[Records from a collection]

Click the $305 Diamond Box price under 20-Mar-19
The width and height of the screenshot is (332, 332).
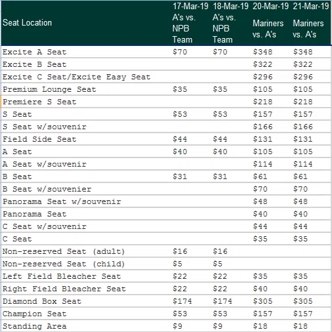coord(262,301)
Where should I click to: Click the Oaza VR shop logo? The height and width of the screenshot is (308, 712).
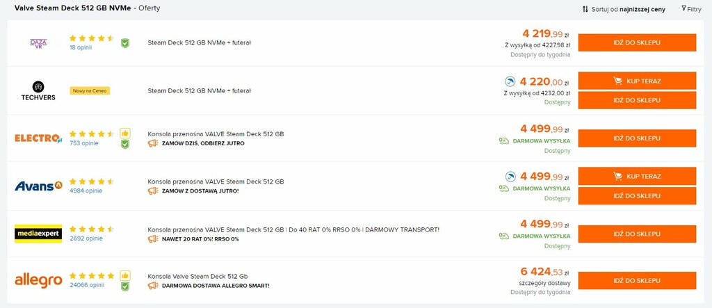coord(38,43)
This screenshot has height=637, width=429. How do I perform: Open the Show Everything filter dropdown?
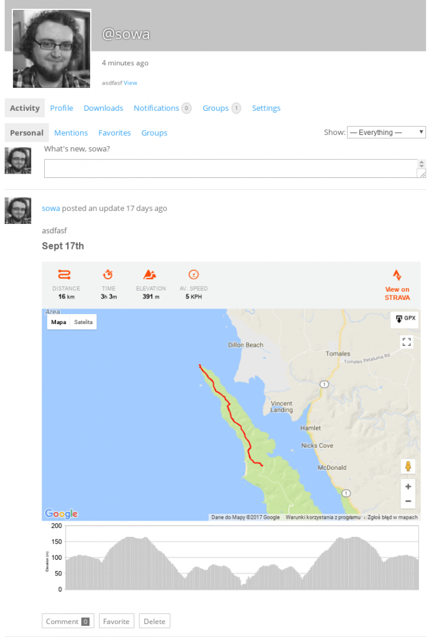386,132
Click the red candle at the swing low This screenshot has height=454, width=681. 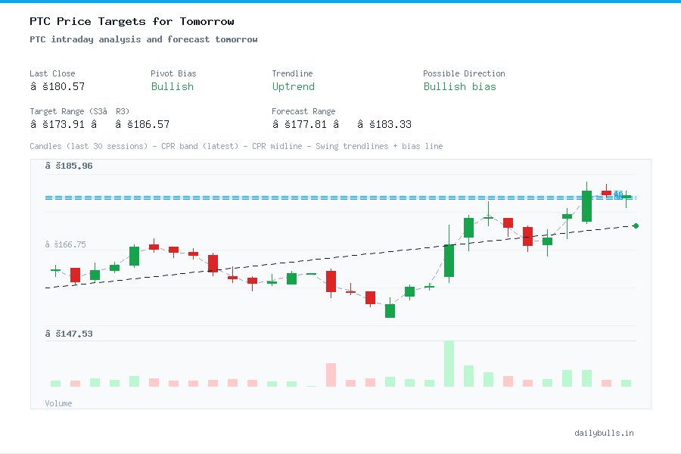[x=371, y=298]
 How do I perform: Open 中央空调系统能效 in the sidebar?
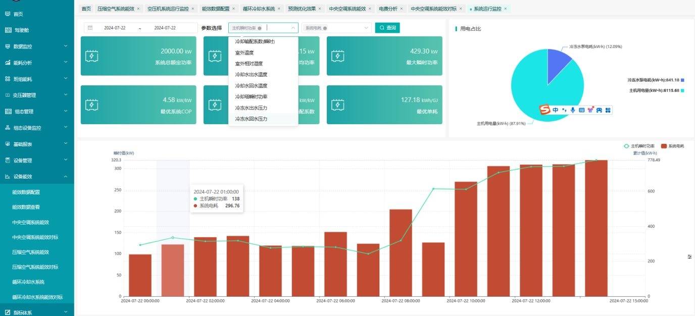tap(30, 222)
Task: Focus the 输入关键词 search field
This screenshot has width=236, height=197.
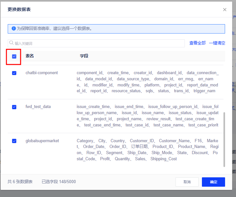Action: pos(96,43)
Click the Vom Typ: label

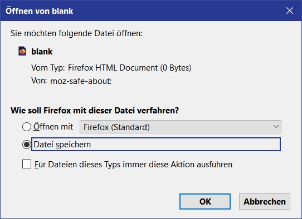pyautogui.click(x=48, y=68)
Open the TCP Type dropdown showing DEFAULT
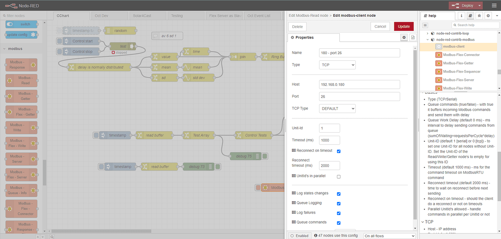Viewport: 501px width, 239px height. tap(337, 108)
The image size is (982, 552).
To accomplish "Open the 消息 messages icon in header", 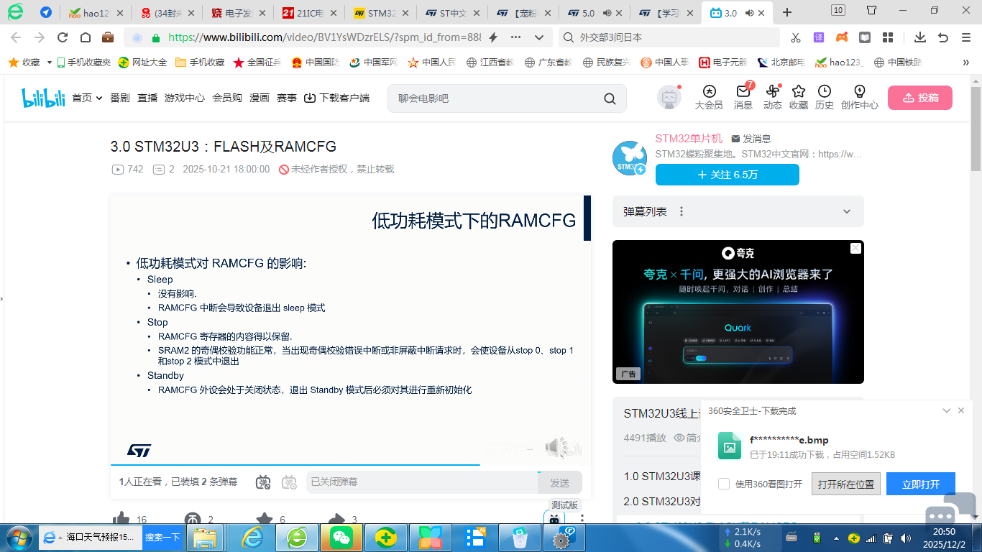I will [743, 92].
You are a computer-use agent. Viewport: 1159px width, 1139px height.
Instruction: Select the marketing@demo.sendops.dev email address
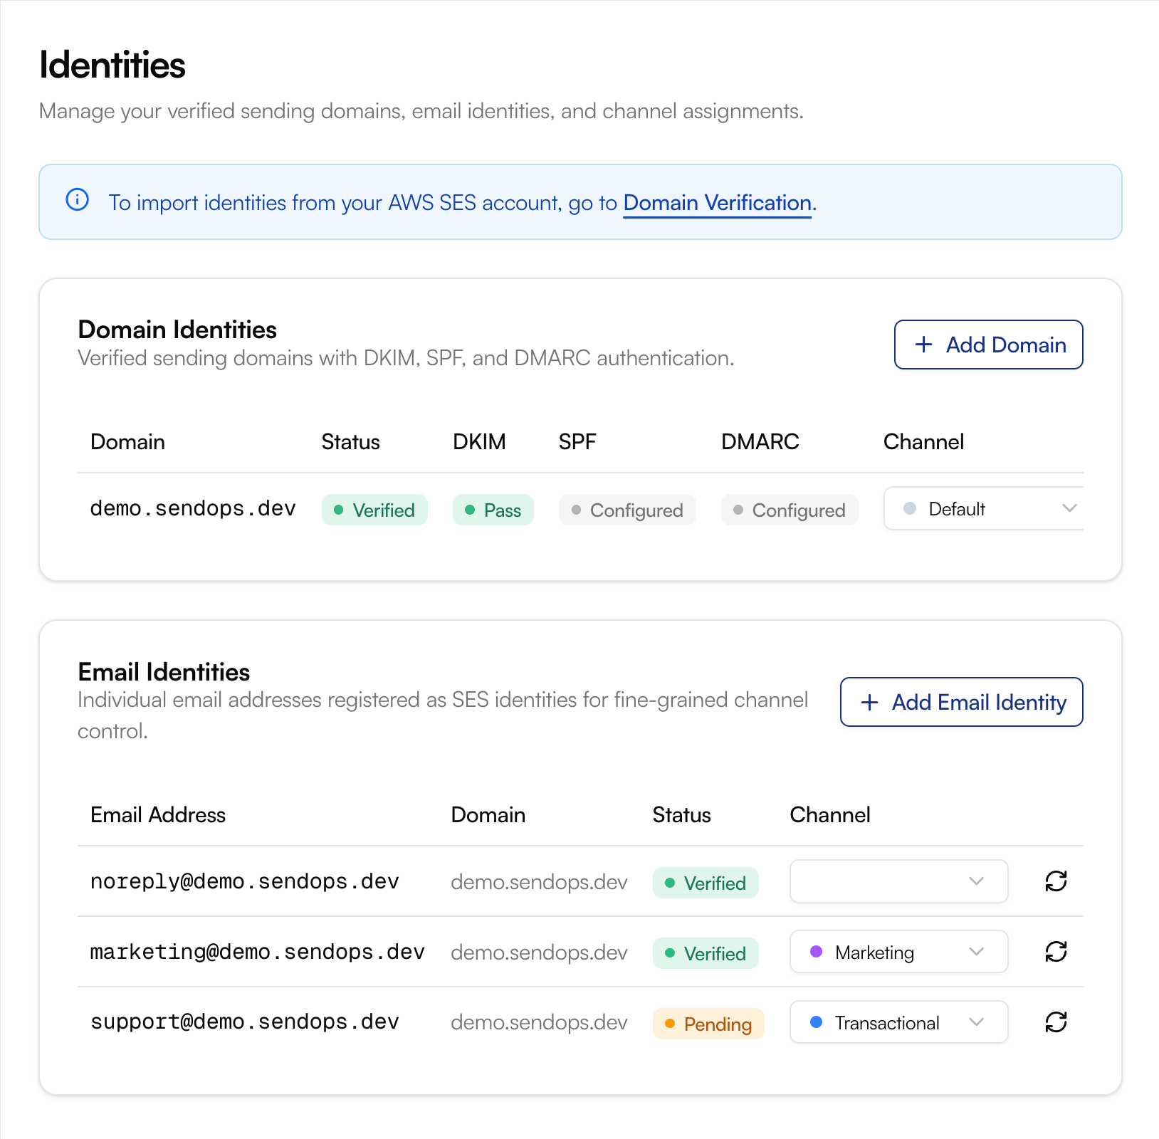click(x=257, y=952)
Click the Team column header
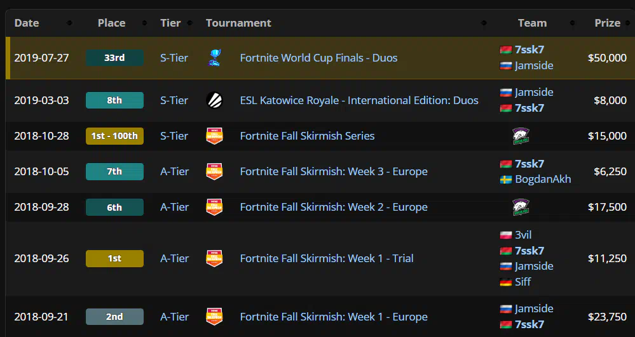 pos(532,23)
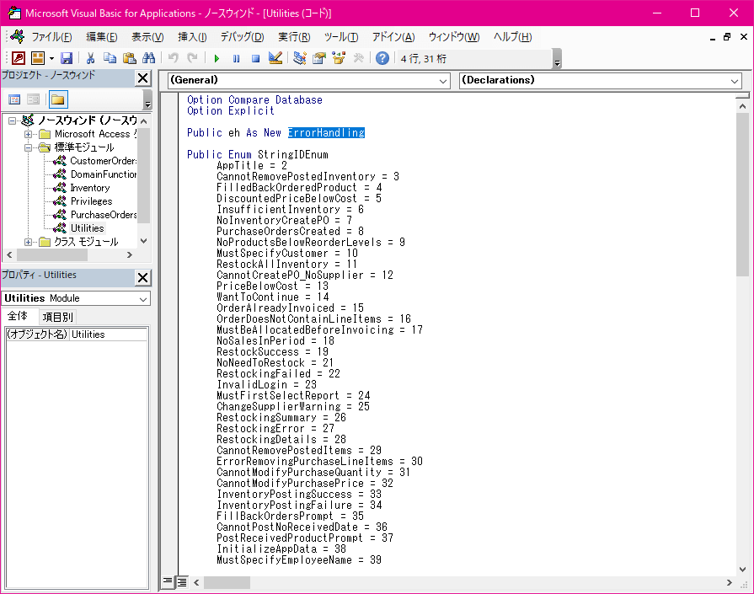Open Object Browser from the toolbar
This screenshot has height=594, width=754.
[339, 58]
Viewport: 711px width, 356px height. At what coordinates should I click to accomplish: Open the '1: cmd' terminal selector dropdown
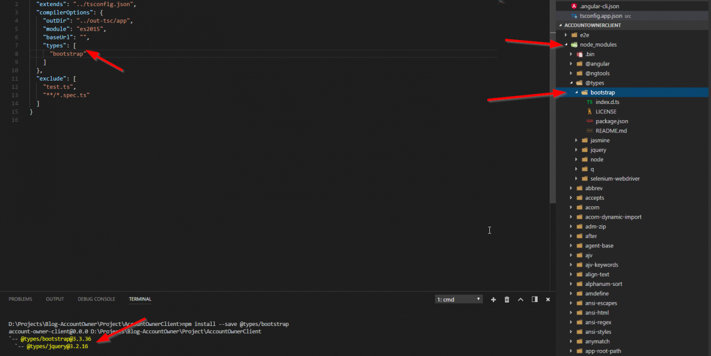click(x=459, y=299)
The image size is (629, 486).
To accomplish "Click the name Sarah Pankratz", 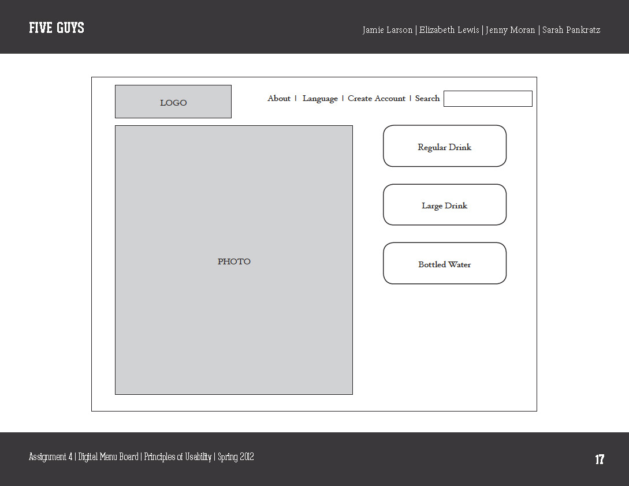I will coord(571,30).
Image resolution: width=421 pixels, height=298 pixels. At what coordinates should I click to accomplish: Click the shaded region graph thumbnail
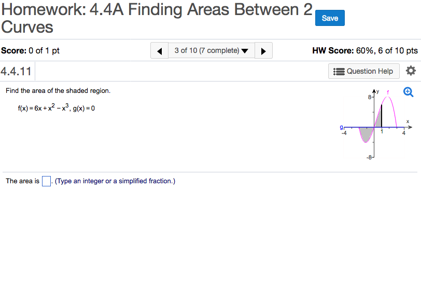pyautogui.click(x=375, y=124)
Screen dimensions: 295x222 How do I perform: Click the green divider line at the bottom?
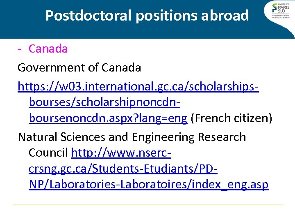click(148, 204)
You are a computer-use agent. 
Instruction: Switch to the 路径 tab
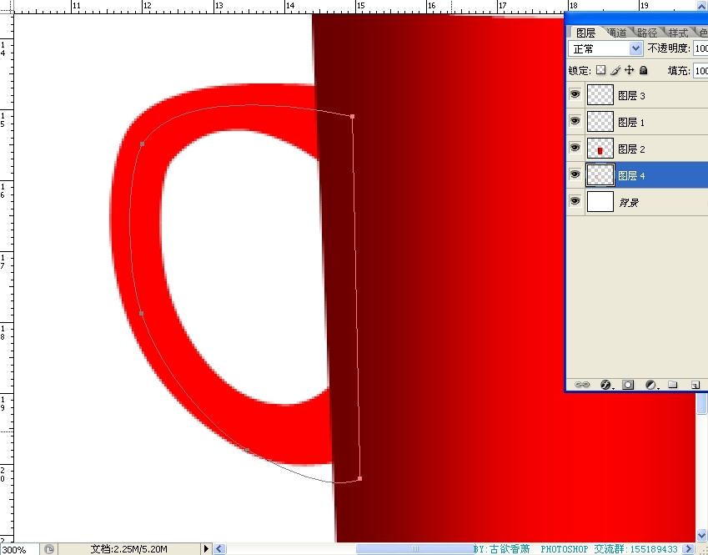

• Work required: From the lines above, copy those that contain the word "size".

• Expected answer:
The image size is (982, 552).
The image size is (629, 486).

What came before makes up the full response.